[Dataset records]
-=-=-=-=-

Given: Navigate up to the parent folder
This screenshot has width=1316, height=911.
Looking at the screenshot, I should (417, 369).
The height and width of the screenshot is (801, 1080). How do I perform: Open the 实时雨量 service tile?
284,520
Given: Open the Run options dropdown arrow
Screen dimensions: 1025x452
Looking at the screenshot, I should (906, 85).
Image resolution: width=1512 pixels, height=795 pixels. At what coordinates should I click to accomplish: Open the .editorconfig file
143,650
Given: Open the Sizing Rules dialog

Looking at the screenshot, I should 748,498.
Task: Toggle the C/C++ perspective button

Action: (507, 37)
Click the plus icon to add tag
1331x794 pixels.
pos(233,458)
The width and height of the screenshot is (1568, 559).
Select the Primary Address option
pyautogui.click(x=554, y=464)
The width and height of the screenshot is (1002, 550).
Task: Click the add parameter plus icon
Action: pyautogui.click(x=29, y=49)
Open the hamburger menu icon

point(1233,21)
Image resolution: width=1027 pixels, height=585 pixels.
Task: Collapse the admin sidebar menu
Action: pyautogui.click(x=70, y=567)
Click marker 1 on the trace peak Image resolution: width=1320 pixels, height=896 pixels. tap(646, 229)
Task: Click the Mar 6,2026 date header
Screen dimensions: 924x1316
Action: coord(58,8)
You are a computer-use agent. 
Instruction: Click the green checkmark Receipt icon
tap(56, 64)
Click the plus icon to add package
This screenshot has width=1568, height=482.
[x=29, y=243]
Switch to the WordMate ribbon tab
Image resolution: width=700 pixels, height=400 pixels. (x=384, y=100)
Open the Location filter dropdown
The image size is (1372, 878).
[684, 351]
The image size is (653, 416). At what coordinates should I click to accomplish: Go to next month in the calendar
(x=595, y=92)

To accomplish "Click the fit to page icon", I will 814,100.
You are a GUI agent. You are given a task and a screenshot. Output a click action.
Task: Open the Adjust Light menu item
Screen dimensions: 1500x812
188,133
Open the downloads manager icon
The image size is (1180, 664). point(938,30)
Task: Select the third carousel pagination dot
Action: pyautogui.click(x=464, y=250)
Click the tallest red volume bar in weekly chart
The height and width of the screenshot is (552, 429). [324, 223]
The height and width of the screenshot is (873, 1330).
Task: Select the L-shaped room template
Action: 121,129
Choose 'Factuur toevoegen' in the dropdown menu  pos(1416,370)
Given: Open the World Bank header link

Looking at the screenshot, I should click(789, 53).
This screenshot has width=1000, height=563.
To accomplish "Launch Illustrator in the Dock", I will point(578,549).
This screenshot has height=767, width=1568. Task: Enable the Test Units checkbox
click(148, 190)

-=-=-=-=-

WHAT IS REQUIRED:
Duplicate the lines of the records above, starting at the line with "You are a computer-use agent." and continuing through the end of the records.

RESULT FOR THIS TASK:
You are a computer-use agent. 
Instruction: Click the green checkmark Receipt icon
tap(56, 64)
Click the plus icon to add package
This screenshot has width=1568, height=482.
[x=29, y=243]
Switch to the WordMate ribbon tab
Image resolution: width=700 pixels, height=400 pixels. (x=384, y=100)
Open the Location filter dropdown
The image size is (1372, 878).
[684, 351]
The image size is (653, 416). At what coordinates should I click to accomplish: Go to next month in the calendar
(x=595, y=92)

To accomplish "Click the fit to page icon", I will 814,100.
You are a GUI agent. You are given a task and a screenshot. Output a click action.
Task: Open the Adjust Light menu item
Screen dimensions: 1500x812
188,133
Open the downloads manager icon
The image size is (1180, 664). point(938,30)
Task: Select the third carousel pagination dot
Action: pyautogui.click(x=464, y=250)
Click the tallest red volume bar in weekly chart
The height and width of the screenshot is (552, 429). [324, 223]
The height and width of the screenshot is (873, 1330).
Task: Select the L-shaped room template
Action: 121,129
Choose 'Factuur toevoegen' in the dropdown menu  pos(1416,370)
Given: Open the World Bank header link

Looking at the screenshot, I should click(789, 53).
This screenshot has width=1000, height=563.
To accomplish "Launch Illustrator in the Dock", I will point(578,549).
This screenshot has height=767, width=1568. Task: Enable the Test Units checkbox
click(148, 190)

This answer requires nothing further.